Podemos pensar que como a criança chegou depois, é ela que precisa se adaptar a dinâmica da família, da escola, e do meio social.

    A criança sempre chega como um convidado ilustre. Há preocupação com o espaço para recebê-la; com a forma como vamos recebê-la.  É sempre um grande evento a chegada de um novo ser. Tudo é preparado para que esse novo ser se sinta a vontade e confortável, porém, não se pode mudar tudo por conta de sua chegada, percebem? Há de se colocar horários, regras desde o início, pois isso é amar.

     A criança quando chega é dependente e alienada. O discurso da mãe a marcará. A forma como ela é recebida têm implicações na sua formação psíquica. Por isso, há crianças diferentes em diferentes contextos sociais. A concepção de infância é atravessada pela dimensão do espaço social e do tempo histórico em que o sujeito-criança está inserido.

   Essas dimensões produzem diferentes formas de “ser criança” e constroem uma subjetividade infantil relativa ao seu espaço particular e ao socialmente construído por seu grupo social.    Ao se aproximarem dos contextos sociais diferentes, dão-lhes novos significados, os reeditam e, reconstroem seus próprios espaços, criando suas diferentes histórias e geografias.

    A escola é um espaço social institucionalizado; é um lugar socialmente reservado para as crianças com os seus limites restritivos que devem ser respeitados. Porém, a educação de crianças pequenas, inclusive daquelas que ingressam no 1º. Ano, deve emergir em um campo educacional que busca construir sua própria identidade a partir das suas especificidades e necessidades.

   Acredito, assim como os psicólogos interacionistas  que é o meio social que nos molda em determinados cidadãos. “É na interação com o outro que o indivíduo se desenvolve, cresce e se humaniza” (Henri Wallon).     

      Na hora de lidar com os pequenos, os educadores (pais e professores) dispõem de algumas ferramentas que são imprescindíveis –  a “palavra” e, a “escuta”, olhar-observador” e, a “auto-avaliação”. É a partir desse “olhar-observador” que é possível verificar os êxitos e fracassos; interpretar o que vemos; formular juízos, julgar, analisar, verificar o que mais precisa ser feito, e qual a melhor forma de reprimir as ações indesejadas.

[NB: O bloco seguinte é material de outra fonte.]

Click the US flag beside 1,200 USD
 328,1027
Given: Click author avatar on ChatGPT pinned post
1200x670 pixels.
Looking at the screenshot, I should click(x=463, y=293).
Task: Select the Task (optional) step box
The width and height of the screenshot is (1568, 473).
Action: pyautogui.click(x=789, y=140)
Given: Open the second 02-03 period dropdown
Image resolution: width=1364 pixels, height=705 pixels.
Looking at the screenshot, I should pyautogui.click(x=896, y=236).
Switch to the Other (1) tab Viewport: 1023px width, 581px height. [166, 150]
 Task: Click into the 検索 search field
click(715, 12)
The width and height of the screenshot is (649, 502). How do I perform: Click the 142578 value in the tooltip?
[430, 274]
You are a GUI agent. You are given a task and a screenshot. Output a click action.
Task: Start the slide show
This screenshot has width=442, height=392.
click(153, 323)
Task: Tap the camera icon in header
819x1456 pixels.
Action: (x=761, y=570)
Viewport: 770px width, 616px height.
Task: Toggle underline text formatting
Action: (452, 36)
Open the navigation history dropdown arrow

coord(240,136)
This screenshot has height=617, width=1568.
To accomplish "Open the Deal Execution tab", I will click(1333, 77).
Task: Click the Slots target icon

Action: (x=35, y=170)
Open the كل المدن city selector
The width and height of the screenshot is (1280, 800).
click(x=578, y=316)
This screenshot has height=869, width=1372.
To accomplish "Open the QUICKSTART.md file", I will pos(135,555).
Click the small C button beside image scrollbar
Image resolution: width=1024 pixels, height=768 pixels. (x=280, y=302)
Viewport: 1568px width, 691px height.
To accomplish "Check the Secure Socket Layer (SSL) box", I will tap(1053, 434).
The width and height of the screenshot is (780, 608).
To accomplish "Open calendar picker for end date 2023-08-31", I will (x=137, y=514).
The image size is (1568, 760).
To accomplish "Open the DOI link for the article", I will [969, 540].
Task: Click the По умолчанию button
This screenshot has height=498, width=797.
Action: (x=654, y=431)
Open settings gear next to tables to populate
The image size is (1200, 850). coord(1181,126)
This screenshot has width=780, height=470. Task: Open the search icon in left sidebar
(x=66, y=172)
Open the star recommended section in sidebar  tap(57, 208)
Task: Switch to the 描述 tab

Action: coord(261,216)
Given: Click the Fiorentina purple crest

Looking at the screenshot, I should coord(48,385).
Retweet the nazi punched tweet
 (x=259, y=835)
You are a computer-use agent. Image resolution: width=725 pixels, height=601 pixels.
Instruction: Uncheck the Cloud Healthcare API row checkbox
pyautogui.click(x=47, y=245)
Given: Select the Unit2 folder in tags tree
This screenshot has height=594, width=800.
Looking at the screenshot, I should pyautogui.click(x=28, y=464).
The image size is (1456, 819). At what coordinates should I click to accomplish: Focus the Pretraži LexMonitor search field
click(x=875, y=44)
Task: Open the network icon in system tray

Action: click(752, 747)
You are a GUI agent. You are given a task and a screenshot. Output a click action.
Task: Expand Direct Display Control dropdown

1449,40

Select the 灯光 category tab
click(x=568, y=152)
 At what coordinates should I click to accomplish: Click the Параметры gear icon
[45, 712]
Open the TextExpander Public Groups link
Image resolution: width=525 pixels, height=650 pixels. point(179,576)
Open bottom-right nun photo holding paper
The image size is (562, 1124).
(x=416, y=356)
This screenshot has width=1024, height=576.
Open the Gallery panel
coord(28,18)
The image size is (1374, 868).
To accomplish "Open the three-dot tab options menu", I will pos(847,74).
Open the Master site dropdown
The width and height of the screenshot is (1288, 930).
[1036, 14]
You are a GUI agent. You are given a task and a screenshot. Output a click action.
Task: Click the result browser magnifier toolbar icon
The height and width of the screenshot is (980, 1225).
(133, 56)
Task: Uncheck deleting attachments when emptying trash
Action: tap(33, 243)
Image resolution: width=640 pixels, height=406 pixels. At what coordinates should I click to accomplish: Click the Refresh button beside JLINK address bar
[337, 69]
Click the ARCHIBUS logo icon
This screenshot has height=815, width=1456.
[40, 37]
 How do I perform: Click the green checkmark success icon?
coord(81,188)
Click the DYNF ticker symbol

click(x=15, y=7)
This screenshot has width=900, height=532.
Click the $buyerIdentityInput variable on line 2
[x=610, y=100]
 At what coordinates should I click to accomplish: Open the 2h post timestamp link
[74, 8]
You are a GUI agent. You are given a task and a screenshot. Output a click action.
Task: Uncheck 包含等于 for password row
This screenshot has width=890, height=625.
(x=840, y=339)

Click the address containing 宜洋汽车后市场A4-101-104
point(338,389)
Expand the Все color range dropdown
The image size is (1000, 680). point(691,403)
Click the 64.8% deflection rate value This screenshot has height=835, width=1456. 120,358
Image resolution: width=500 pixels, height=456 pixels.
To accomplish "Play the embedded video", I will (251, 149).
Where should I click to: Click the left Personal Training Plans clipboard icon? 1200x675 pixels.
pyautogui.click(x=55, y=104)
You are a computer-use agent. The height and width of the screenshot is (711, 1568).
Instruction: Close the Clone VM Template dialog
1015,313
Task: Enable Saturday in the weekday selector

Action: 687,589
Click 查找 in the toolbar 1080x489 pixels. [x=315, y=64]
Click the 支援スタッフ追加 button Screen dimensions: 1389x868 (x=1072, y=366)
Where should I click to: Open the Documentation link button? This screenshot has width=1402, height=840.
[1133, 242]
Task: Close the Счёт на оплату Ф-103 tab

É fazer uma auto-avaliação do que funciona para um grupo e, o que funciona para outro.

   Há sempre necessidade de um mínimo de repressão, mas, toda repressão só será útil quando for construtiva. Pois, todo conhecimento e consciência só são adquiridos quando despertamos emoção,  prazer, e curiosidade na criança.   Ensinar implica em provocar emoção no outro. Neste sentido, o outro aprende quando causamos alguma emoção nele. Pois, assim como Wallon, 1995, acredito que “a emoção causa impacto no outro e, tende a se propagar no meio social”.

    É certo que os pequenos necessitam de limites.   Os limites são um dos pilares para uma boa formação, que, além de educar, fornecem aquele sentimento de segurança física e emotiva de que a criança precisa. É no  estabelecimento de limites que vamos fornecendo as grandes lições de autocontrole e de comportamento ético à criança.

     Há comprovações de que as pessoas costumam ouvir mais e respeitar mais as pessoas que admiram que elas têm como modelo, e o segue pelo valor que atribui a essa pessoa. Isso é pensar na forma como afetamos o outro de nossas relações. Nós podemos afetar o outro de forma negativa ou positiva e ele vai responder de uma forma ou de outra. 

     Como você tem afetado as emoções dos seus pequenos?

                                          Maria Teixeira, professora (letras), pedagoga, psicopedagoga e mestre em psicologia da educação.